[Requirement 1]: Return the passage of the drunk-driving article from "Ivan Rubinovich was" up to and including "teenage drunk.", copied word for word.
[Requirement 2]: Write the next part of the drunk-driving story, beginning right after its final sentence.

[Source]:
■ ■ ■ ■
The author of this article is a criminologist and the former Associate Editor of the Canadian Police News. He has investigated hundreds of motor vehicle accidents involving serious injuries and fatalities over a period of five years and he also represented clients in courts who were charges with traffic offences for 15 years in 12 cities in the province of Ontario A.s such, he has had first-hand experience into the causes of motor vehicle accidents.
The following story, (interspersed with statistics and interesting facts about accidents and drunk driving) is about a teenage motorist who had a hidden drinking problem that no-one but a few of his cronies knew anything about. Although the names, places and dates are arbitrarily chosen, this story is a mosaic of typical drunk drivers blended into one and who, because of his inability to comprehend the enormity of his drinking problem, became a typical statistic. Follow, if you dare, the final hours of Ivan Rubinovich as this article tells you the consequences of being a part-time drunk while being a full-time motorist. If reading this article won't save your life, pass it on to a friend. It might save his or her life.
Ivan Rubinovich was like many teenagers. He
dabbled a bit into drugs but decided quite early in his teens that alcohol was
cheaper and easier to get. Even when he was in high school, he drank to excess.
His parents gave up trying to correct him and accepted him as he was---a
teenage drunk.
His drinking got him in trouble with
the law on one occasion. He was clocked at 120 kilometers an hour and when he
was stopped, he staggered towards the police officer and was promptly arrested
and charged and later convicted of driving over 80. In fact, his reading was
very much over 80. It was 150. When he got his license back many months after
his conviction, he was determined to drive more carefully so that he wouldn't
get stopped again while being impaired.
Ivan was 18 years of age when he got
the job of truck driver for a meat packer in Winnipeg. His job entailed him to
make deliveries from Winnipeg through Selkirk and onto Gimli and he had
driven the same van for a year without incident.
For about two hours in the day he didn't have to do anything. In the middle of
his first year on the job, he started going to a tavern in Selkirk during those
two hours. He would arrive at two and
stay till four. That gave him 20 minutes to
make his last
delivery stop in Gimli and by the time he had unloaded his
deliveries there, he was heading back to
Winnipeg by 4:30 p.m. and getting there at around 5:30 p.m. in the late
afternoon. Every day he looked forward
to his sojourn at his favorite watering hole for it was there that he could be
with two of his friends who lived in Selkirk.
■ ■ ■ ■
[Entries provided]:

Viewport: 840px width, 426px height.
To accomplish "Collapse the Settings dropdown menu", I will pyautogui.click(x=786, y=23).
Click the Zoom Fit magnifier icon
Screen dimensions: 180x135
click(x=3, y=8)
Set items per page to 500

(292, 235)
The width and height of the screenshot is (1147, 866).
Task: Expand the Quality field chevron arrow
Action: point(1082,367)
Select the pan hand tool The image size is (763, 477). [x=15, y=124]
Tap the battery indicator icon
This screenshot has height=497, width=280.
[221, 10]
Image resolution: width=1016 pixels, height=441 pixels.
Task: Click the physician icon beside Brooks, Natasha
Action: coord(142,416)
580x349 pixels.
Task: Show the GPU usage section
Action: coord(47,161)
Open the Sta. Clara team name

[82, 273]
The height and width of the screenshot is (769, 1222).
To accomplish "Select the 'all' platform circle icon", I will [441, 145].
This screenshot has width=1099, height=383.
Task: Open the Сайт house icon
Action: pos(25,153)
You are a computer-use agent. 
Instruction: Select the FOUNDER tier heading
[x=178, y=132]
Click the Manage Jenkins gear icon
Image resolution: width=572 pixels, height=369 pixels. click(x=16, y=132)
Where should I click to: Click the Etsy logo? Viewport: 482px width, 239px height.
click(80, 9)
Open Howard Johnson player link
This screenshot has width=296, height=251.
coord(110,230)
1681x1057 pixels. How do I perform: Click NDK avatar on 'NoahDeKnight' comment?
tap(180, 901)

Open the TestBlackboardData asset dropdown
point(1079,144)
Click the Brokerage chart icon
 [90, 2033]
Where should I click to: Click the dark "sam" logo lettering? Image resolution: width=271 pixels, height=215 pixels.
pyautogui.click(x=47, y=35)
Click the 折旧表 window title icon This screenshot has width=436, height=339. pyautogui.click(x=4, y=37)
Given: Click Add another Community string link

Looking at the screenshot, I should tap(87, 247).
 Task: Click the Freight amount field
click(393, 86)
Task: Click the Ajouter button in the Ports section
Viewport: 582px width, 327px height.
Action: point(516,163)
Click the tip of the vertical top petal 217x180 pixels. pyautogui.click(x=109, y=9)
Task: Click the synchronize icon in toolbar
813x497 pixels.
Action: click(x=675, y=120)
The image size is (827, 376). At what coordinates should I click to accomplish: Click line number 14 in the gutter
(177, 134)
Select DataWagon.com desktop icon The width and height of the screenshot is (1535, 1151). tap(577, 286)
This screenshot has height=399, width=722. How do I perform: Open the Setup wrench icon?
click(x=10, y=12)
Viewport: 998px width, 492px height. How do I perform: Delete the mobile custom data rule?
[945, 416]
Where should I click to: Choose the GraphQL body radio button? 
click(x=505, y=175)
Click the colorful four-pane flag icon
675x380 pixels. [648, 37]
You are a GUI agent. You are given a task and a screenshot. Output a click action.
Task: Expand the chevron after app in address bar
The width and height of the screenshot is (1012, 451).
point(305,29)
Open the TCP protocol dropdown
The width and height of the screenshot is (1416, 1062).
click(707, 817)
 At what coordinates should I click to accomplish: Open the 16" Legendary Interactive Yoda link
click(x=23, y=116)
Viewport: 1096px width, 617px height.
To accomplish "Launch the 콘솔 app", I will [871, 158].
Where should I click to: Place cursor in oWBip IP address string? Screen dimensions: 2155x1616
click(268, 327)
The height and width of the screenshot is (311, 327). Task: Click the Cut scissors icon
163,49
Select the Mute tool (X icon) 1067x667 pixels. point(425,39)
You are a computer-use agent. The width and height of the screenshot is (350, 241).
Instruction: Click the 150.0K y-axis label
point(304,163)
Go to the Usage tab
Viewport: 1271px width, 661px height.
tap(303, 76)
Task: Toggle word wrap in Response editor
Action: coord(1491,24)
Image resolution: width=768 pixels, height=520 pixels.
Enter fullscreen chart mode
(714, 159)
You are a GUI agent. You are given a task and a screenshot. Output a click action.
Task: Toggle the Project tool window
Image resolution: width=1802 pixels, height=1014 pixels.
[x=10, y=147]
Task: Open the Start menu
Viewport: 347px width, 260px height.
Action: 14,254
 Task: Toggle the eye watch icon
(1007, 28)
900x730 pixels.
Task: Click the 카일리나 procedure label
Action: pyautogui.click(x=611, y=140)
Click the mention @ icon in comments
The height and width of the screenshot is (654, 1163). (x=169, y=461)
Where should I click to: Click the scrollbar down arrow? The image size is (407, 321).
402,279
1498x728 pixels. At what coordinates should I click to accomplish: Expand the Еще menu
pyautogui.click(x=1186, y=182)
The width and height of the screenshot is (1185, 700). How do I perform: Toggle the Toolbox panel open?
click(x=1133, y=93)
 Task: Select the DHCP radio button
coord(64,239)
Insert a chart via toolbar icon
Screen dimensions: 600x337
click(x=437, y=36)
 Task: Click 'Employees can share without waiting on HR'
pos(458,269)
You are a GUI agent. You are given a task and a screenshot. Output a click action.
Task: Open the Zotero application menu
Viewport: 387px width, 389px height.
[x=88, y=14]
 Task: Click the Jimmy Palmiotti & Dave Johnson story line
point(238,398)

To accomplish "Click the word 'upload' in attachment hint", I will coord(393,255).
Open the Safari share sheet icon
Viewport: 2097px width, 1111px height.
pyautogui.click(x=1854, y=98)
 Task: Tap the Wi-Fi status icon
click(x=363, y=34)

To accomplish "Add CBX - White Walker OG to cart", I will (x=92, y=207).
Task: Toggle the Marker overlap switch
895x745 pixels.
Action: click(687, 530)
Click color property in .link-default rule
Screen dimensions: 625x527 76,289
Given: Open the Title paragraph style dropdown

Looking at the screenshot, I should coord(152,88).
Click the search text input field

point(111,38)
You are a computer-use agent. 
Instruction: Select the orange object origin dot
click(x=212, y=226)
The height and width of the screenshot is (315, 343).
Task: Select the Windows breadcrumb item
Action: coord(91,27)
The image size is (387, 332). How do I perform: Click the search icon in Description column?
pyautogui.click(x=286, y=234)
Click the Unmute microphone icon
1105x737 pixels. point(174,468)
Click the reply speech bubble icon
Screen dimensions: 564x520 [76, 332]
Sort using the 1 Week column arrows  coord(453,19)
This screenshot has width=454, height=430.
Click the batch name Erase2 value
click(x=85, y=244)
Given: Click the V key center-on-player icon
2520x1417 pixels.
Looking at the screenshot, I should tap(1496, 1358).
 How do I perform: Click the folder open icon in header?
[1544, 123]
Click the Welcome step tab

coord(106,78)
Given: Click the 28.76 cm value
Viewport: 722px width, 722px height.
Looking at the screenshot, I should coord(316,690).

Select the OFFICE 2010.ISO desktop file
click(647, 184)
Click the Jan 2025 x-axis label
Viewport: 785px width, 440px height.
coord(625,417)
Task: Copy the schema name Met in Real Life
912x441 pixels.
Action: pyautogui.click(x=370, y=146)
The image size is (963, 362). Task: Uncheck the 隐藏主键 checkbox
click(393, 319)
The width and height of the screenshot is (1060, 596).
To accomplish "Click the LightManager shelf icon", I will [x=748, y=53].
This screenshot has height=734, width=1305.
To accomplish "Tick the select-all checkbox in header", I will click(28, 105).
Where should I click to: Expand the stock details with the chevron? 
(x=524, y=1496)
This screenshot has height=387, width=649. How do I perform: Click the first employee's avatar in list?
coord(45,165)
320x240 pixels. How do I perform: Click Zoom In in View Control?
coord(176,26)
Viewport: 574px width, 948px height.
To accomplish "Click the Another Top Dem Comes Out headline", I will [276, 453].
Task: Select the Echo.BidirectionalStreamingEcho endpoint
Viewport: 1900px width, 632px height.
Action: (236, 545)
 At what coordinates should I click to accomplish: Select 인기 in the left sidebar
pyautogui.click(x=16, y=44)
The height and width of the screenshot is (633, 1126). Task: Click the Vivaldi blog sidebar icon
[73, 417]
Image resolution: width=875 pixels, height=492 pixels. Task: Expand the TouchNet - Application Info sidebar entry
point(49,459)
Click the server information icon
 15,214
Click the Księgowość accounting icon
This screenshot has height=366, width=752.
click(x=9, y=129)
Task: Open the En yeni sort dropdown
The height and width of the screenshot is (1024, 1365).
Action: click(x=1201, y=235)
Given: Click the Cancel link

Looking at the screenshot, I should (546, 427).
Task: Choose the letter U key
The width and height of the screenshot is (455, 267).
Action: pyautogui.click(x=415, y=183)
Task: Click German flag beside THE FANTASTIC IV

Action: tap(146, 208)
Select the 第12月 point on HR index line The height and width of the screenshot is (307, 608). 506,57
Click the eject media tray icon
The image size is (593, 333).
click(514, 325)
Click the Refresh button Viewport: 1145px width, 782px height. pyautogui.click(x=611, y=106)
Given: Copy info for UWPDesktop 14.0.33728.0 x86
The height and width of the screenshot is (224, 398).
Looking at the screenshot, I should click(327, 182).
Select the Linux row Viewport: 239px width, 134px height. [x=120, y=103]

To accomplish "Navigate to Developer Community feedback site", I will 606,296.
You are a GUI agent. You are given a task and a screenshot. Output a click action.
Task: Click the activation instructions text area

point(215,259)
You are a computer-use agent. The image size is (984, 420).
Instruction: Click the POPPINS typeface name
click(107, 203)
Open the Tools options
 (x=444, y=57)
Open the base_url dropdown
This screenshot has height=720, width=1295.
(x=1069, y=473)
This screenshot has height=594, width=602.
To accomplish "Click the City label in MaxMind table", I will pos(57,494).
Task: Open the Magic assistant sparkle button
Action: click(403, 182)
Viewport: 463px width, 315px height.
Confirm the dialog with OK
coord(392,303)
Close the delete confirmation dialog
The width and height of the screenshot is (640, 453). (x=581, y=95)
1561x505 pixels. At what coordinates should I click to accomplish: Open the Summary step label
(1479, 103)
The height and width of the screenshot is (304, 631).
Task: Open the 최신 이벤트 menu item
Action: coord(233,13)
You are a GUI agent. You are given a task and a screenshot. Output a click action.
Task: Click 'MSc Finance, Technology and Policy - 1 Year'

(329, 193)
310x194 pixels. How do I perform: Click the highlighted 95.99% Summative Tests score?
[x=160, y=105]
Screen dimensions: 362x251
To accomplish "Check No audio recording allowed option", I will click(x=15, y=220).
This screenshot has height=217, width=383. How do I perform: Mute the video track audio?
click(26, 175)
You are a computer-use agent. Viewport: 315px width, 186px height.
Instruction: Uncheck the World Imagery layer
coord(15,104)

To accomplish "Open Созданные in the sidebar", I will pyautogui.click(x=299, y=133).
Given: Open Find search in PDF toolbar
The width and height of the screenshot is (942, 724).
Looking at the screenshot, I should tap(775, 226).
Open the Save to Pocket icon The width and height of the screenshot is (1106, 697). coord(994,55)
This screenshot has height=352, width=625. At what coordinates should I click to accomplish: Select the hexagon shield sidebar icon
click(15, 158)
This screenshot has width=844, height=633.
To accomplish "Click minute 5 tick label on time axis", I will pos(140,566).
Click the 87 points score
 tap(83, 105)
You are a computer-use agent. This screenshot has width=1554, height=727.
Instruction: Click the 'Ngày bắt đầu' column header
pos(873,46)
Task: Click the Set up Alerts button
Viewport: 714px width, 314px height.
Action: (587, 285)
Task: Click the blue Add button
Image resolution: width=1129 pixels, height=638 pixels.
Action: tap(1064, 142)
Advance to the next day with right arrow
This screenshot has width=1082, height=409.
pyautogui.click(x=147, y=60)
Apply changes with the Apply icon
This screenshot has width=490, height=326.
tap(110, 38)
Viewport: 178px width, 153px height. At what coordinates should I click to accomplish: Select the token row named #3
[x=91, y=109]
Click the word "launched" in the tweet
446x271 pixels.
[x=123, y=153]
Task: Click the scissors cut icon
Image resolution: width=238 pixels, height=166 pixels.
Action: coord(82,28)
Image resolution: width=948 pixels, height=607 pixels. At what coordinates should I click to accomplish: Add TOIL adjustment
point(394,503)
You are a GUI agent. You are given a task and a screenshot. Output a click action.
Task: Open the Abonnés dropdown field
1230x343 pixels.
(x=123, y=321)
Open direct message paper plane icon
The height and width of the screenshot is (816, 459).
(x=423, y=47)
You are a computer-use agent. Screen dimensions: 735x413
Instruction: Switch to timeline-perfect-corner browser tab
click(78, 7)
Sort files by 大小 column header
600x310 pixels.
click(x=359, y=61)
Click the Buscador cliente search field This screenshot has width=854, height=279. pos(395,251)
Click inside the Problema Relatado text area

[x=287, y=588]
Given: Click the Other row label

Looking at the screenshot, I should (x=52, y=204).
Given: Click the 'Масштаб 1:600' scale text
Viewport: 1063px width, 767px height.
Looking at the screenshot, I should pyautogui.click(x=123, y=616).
■ ■ ■ ■
[Answer 1]:
Ivan Rubinovich was like many teenagers. He
dabbled a bit into drugs but decided quite early in his teens that alcohol was
cheaper and easier to get. Even when he was in high school, he drank to excess.
His parents gave up trying to correct him and accepted him as he was---a
teenage drunk.

[Answer 2]:
December
20, 1985 was going to be different than any other day as far as Ivan was
concerned except that he hated working Saturdays. This time, he arrived at the
tavern at 12:00 noon. He settled down to enjoy the next two hours in the only
way he knew how. He ordered a beer.
Ivan downed the glass of beer in two
minutes and ordered another while waiting for his friend who usually showed up
about then. His friend Mike entered the
tavern ten minutes after the hour and sat down next to Ivan.
At this moment, there
were (340 grams) of beer in Ivan's
stomach. If he had got up at this point
in time and driven away in his van, he probably
would not have suffered any disability from that one drink. Ivan weighed 68
kilograms pounds and even if he was given a breathalyzer test a half hour
later, his blood/alcohol content reading would only be 15 milligrams of alcohol
per 100 milliliters of blood. Put in
another way, that is one fifth of a teaspoon of pure alcohol mixed in with his
5.7 liters of blood.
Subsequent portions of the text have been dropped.